= Stephen L. Ross =

American politician

Stephen L. Ross (c. 1815 – January 4, 1891) was an American farmer and enslaver from Jacks Creek, Tennessee, who served two terms in the Tennessee State Senate and (very briefly) in the Tennessee House of Representatives.

== Background ==
Ross was born in Tennessee about 1815, the son of one Hugh Ross, later to be an early settler in Jacks Creek; his exact date and place of birth, and the nature and extent of his education are not known. He became a farmer by profession.

== Public office ==
Ross served as a Democratic member of the Senate during the 1857-58 session for the district including Henderson, Benton, Decatur, Humphreys, and Perry counties. He was elected once more to represent a district (the 18th) which no longer included Humphreys or Perry counties, but now did include Hardin, and McNairy counties. for the 1877-78 session.

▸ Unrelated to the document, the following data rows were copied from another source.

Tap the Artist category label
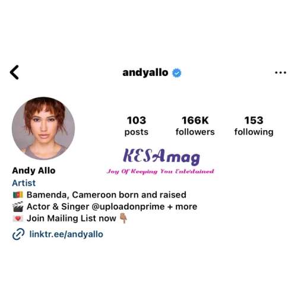 click(x=24, y=183)
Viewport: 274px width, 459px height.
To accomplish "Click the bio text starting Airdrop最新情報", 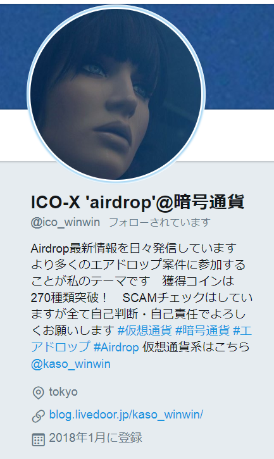I will (134, 249).
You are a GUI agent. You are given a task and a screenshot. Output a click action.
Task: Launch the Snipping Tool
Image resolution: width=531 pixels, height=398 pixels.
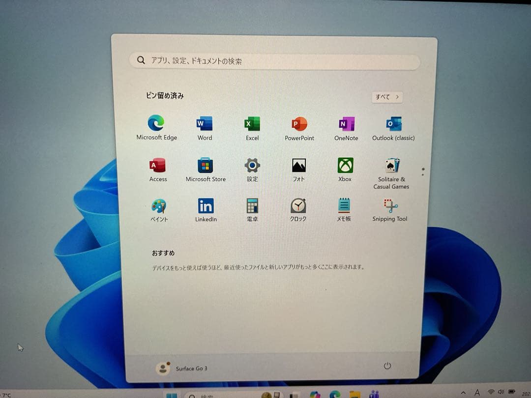389,206
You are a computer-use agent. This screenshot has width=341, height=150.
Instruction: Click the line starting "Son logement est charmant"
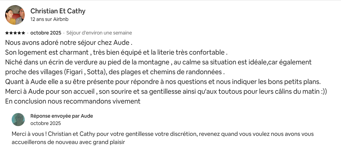point(116,52)
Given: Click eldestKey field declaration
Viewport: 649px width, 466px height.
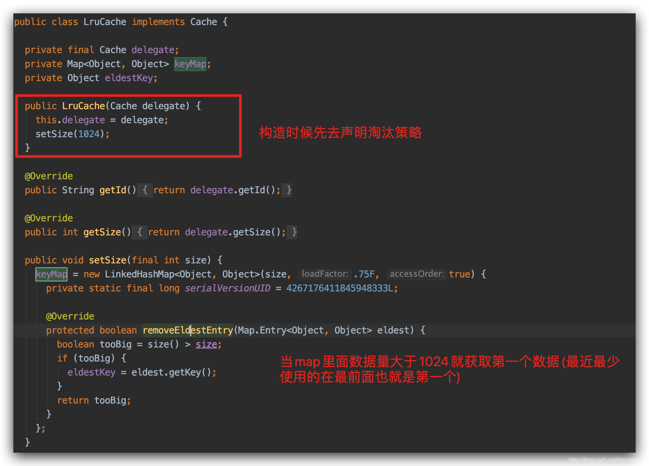Looking at the screenshot, I should [129, 78].
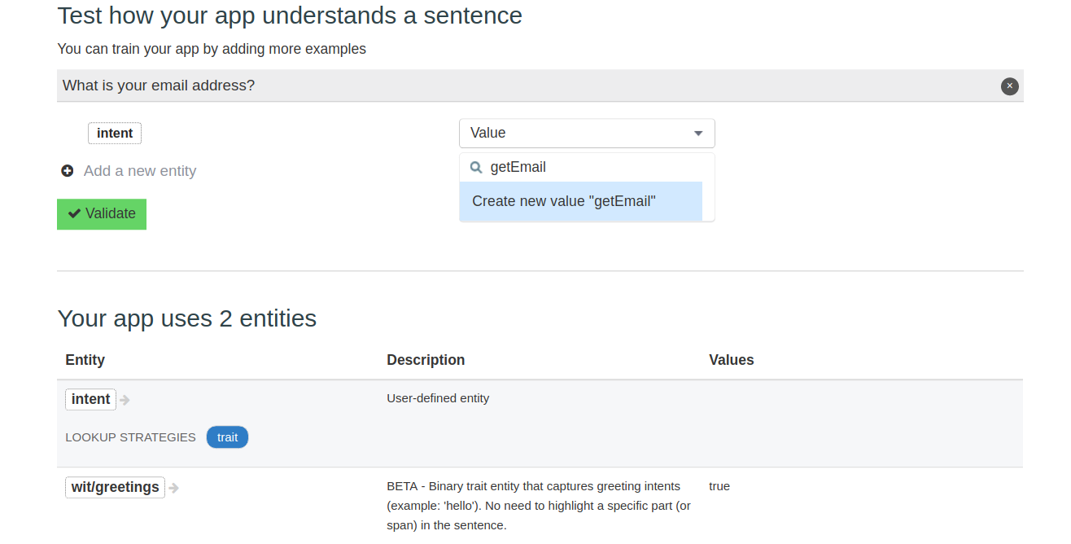Click the intent tag above the sentence

click(x=114, y=133)
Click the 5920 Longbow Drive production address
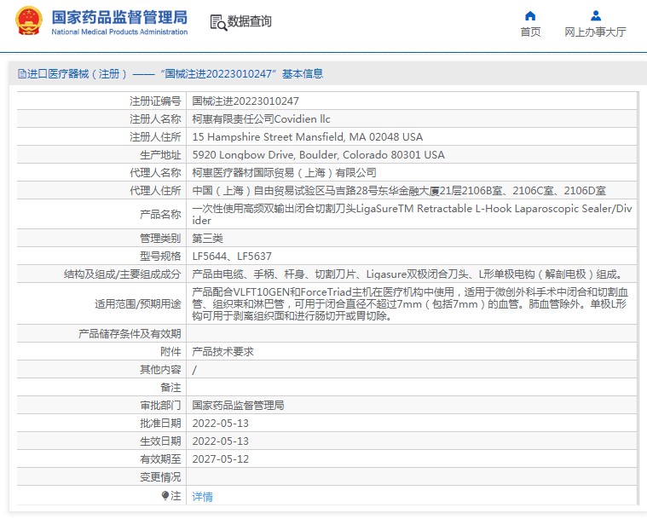 [318, 154]
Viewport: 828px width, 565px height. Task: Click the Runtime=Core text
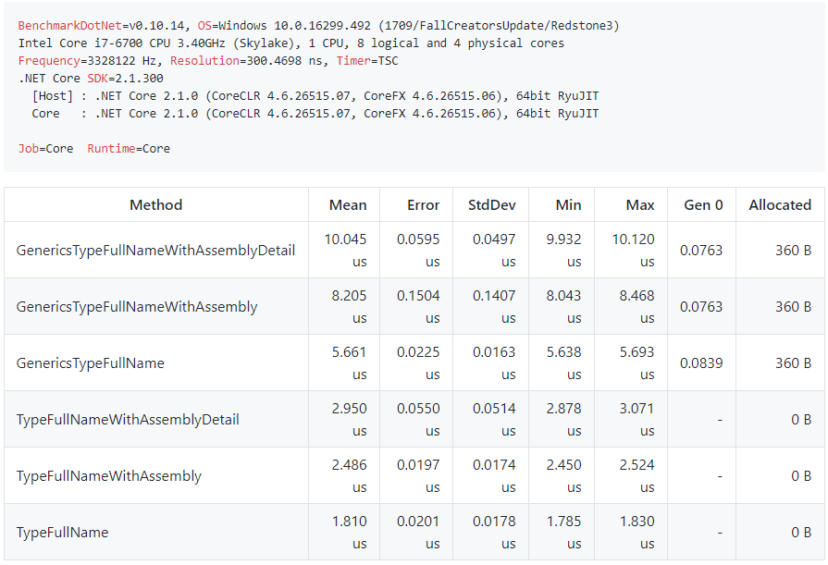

He was elected to the House for the 41st General Assembly in 1878 to represent Henderson County; while he took his place at January 1, 1879 opening of the session, he was granted an indefinite leave of absence because of illness on January 9. He resigned, and his successor Lafayette McHaney was elected and installed in office by March 6, 1879.

According to his 1891 obituary, he introduced the bill in the legislature which created Chester County, Tennessee, of which his home town would become a part when it was created in 1882.

== Personal life ==
Ross married a woman from Virginia named Eliza. Their oldest child, a daughter named Neden, was born around 1846; they would have four more children: John, Margaret, Hugh, and Alice. His place of burial is unknown. He died January 4, 1891, at his home.